I’ve created a proof of concept for GCC and Clang on little-endian architectures here. The repository is private, but I’ve invited you to it. Here are the results for a uint32_t
-key, uint32_t
-value table displayed in graph form, courtesy of Google Sheets:
(The horizonal axis also corresponds to the number of keys in the table.)
Evidently, the gains are pretty massive. When the table is almost empty, the intrinsics-accelerated version is about 10 times faster. At a load factor of 0.5, it’s about twice as fast. The gains taper off at about 0.75, which is coincidentally khashl’s default maximum load factor.
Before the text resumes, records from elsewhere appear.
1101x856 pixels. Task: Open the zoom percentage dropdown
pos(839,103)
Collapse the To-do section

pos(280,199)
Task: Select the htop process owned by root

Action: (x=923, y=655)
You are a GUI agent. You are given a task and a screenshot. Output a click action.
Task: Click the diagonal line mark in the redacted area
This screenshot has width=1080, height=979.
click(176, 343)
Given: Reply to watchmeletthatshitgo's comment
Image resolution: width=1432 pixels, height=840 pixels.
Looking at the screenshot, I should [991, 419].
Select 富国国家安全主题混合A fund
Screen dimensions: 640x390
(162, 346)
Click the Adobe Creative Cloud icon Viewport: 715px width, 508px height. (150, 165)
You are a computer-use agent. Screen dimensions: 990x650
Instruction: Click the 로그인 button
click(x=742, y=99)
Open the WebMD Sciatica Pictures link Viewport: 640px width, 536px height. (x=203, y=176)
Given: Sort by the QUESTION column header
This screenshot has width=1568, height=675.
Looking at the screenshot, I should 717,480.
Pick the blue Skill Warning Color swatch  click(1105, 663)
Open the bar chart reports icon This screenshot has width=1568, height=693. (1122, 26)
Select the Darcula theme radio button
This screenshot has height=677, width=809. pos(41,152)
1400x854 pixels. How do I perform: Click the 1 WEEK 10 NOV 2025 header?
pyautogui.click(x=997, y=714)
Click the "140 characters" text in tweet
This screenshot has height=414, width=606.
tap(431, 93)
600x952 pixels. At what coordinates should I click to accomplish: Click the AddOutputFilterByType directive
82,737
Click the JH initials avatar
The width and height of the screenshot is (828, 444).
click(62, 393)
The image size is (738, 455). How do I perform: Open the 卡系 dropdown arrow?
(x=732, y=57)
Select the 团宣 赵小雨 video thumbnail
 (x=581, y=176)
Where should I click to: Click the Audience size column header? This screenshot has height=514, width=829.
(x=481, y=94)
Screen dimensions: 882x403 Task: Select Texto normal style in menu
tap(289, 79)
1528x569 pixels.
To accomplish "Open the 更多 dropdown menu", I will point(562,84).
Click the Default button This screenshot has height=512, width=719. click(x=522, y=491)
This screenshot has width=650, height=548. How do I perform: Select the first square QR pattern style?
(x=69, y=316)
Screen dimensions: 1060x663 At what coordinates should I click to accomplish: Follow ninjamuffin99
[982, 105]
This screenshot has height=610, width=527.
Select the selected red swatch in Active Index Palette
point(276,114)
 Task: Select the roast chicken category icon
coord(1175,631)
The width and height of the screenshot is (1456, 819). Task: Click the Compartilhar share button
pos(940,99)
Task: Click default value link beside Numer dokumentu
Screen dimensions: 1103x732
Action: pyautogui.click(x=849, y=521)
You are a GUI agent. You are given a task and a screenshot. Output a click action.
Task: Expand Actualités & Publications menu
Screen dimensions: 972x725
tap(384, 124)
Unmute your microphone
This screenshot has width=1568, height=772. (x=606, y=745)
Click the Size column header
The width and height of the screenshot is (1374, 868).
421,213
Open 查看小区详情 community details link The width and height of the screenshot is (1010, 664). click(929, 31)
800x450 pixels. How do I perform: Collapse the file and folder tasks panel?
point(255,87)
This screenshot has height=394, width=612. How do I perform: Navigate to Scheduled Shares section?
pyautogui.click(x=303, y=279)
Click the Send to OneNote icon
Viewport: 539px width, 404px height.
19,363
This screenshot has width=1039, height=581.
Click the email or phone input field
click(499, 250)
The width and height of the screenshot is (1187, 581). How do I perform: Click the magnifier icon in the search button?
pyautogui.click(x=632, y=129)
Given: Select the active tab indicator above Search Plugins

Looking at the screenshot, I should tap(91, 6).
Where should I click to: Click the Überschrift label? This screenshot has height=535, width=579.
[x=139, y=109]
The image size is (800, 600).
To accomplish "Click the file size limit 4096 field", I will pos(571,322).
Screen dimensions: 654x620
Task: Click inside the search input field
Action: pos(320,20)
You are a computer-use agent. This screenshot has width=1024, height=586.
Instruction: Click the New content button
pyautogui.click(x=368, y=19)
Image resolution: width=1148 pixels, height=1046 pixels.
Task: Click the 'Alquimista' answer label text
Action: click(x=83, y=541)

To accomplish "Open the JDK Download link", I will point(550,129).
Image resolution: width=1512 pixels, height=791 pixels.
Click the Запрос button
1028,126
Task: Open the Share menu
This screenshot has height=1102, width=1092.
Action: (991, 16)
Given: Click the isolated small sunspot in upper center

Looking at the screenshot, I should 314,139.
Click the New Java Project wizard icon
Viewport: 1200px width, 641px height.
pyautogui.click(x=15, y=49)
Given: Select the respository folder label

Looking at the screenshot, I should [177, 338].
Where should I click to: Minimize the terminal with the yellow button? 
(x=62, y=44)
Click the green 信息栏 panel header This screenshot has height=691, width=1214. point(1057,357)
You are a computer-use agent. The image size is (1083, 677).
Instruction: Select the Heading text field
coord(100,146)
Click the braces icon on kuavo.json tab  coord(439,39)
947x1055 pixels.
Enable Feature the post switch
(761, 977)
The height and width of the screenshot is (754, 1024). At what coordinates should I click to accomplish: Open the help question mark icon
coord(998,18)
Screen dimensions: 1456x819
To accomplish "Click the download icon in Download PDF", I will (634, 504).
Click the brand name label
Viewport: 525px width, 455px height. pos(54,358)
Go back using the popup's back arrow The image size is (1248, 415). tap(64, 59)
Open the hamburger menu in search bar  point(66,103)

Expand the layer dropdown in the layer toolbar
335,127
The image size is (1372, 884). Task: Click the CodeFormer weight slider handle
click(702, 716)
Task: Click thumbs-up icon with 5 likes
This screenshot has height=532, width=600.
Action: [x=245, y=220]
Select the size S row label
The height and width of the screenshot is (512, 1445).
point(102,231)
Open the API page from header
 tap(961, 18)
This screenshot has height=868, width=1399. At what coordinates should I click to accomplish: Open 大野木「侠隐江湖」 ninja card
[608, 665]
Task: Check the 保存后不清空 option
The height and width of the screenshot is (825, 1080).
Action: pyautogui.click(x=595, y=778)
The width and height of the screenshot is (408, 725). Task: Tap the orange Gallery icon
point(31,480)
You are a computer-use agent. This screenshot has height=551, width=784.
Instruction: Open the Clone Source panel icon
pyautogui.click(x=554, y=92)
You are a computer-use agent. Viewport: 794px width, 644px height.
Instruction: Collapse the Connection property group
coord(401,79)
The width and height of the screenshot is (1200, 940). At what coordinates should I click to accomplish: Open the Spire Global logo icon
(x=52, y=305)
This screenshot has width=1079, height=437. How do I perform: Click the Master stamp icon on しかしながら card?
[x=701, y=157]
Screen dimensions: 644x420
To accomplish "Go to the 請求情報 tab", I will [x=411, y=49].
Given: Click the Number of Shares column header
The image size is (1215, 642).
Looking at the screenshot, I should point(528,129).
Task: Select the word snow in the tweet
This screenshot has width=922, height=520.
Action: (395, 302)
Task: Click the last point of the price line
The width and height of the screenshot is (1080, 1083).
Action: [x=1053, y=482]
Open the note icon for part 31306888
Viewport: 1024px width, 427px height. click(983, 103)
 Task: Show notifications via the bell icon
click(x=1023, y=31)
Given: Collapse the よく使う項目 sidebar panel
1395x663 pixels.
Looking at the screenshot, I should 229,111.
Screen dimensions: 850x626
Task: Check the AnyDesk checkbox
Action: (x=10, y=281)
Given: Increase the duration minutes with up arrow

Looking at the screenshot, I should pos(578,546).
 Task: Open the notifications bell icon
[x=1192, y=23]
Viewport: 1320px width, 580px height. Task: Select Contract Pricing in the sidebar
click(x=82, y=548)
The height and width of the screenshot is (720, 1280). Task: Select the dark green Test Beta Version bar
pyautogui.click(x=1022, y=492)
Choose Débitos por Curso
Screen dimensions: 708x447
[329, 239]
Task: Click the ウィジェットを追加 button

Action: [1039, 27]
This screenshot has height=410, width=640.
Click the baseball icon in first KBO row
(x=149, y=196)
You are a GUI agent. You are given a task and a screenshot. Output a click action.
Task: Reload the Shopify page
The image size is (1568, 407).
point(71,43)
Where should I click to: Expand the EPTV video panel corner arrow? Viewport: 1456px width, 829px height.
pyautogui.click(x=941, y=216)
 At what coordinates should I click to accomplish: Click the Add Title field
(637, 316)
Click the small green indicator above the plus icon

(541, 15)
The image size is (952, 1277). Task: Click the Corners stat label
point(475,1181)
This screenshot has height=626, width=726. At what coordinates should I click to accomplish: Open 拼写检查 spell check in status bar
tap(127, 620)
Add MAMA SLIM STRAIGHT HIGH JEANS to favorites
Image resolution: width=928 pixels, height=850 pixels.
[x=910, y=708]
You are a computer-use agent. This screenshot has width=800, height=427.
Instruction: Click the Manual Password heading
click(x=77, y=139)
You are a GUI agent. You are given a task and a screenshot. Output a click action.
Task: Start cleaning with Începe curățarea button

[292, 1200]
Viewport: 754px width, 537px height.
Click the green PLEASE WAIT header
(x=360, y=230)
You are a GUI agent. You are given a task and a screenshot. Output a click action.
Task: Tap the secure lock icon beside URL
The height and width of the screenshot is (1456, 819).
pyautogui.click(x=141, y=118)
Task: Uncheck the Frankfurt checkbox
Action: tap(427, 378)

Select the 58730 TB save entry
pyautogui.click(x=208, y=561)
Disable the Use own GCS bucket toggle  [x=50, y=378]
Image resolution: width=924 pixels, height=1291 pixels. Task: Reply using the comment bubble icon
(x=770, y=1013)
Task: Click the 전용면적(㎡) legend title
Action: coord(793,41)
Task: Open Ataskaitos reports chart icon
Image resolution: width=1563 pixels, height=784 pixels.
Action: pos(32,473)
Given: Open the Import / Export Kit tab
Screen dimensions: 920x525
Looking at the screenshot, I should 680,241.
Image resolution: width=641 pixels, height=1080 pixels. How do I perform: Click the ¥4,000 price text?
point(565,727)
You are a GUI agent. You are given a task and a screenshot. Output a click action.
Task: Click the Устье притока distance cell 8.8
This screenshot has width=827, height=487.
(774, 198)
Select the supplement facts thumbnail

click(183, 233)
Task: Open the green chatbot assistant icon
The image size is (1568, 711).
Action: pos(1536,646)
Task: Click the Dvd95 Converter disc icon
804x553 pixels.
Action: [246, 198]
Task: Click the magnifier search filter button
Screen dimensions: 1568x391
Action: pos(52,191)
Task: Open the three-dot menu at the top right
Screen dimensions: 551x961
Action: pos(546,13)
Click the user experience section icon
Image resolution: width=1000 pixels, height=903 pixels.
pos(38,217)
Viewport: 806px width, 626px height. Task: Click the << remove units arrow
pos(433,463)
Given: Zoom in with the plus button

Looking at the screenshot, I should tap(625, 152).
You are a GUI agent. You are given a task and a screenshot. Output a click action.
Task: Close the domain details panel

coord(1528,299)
Implementing this change involves a few steps:
- Using a 64-bit integer, rather than a 32-bit integer, as the datatype stored by the
used
array. This change isn’t strictly necessary, but it allows us to scan up to 64 buckets, rather than 32 buckets, at a time. In practice, the performance difference would probably only be apparent in the case that the current load factor is extremely low and many 32-bucket groups are entirely vacant. - Allocating an extra unit of metadata at the end of the metadata array and setting the first bit. This acts as a stopper to automatically halt
iterationthe scanning atkh_end
. (A less performant option would be to manually check whether we’ve reached the end of the metadata array and, if so, return an end iterator.) - Actually implementing the accelerated iteration functions for GCC/Clang and MSVC, taking endianness into account, and implementing fallbacks for other compilers.
If you’re interested, I could probably do these things and make a pull request. Testing on a big-endian machine is pretty much impossible in this age, though.
khash (as opposed to khashl) could, I think, also benefit from this optimization, although I'm not sure whether you’re even still developing it (in parallel with khashl).